What is needed here is a verbatim copy of the records that follow.

(THE INPUT)

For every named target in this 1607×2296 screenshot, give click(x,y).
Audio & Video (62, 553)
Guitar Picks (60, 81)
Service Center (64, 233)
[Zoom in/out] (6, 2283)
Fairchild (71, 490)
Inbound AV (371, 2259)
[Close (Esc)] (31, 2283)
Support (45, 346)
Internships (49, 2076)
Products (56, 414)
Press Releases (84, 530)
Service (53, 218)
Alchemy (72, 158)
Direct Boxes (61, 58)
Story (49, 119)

(End THE INPUT)

SOLUTION TO THE PROBLEM:
For every named target in this 1607×2296 screenshot, give click(x,y).
Audio & Video (62, 553)
Guitar Picks (60, 81)
Service Center (64, 233)
[Zoom in/out] (6, 2283)
Fairchild (71, 490)
Inbound AV (371, 2259)
[Close (Esc)] (31, 2283)
Support (45, 346)
Internships (49, 2076)
Products (56, 414)
Press Releases (84, 530)
Service (53, 218)
Alchemy (72, 158)
Direct Boxes (61, 58)
Story (49, 119)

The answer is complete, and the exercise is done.